=== Task goal ===
Write out the records below as a numbered list, leaving out any blank lines.

=== Material provided ===
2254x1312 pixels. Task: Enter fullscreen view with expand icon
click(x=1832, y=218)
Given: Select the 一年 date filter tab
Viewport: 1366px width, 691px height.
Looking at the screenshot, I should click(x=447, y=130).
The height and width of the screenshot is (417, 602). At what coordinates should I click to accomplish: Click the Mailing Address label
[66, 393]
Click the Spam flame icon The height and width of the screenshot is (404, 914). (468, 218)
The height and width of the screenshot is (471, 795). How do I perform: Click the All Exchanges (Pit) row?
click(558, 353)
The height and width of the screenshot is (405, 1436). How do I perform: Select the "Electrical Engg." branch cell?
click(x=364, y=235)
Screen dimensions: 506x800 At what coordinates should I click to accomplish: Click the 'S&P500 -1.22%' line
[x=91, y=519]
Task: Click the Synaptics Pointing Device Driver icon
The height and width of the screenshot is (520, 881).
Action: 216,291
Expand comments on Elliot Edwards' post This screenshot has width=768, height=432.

=== Answer ===
1. 2254x1312 pixels. Task: Enter fullscreen view with expand icon
2. click(x=1832, y=218)
3. Given: Select the 一年 date filter tab
4. Viewport: 1366px width, 691px height.
5. Looking at the screenshot, I should click(x=447, y=130).
6. The height and width of the screenshot is (417, 602). At what coordinates should I click to accomplish: Click the Mailing Address label
7. [66, 393]
8. Click the Spam flame icon The height and width of the screenshot is (404, 914). (468, 218)
9. The height and width of the screenshot is (471, 795). How do I perform: Click the All Exchanges (Pit) row?
10. click(558, 353)
11. The height and width of the screenshot is (405, 1436). How do I perform: Select the "Electrical Engg." branch cell?
12. click(x=364, y=235)
13. Screen dimensions: 506x800 At what coordinates should I click to accomplish: Click the 'S&P500 -1.22%' line
14. [x=91, y=519]
15. Task: Click the Synaptics Pointing Device Driver icon
16. The height and width of the screenshot is (520, 881).
17. Action: 216,291
18. Expand comments on Elliot Edwards' post This screenshot has width=768, height=432.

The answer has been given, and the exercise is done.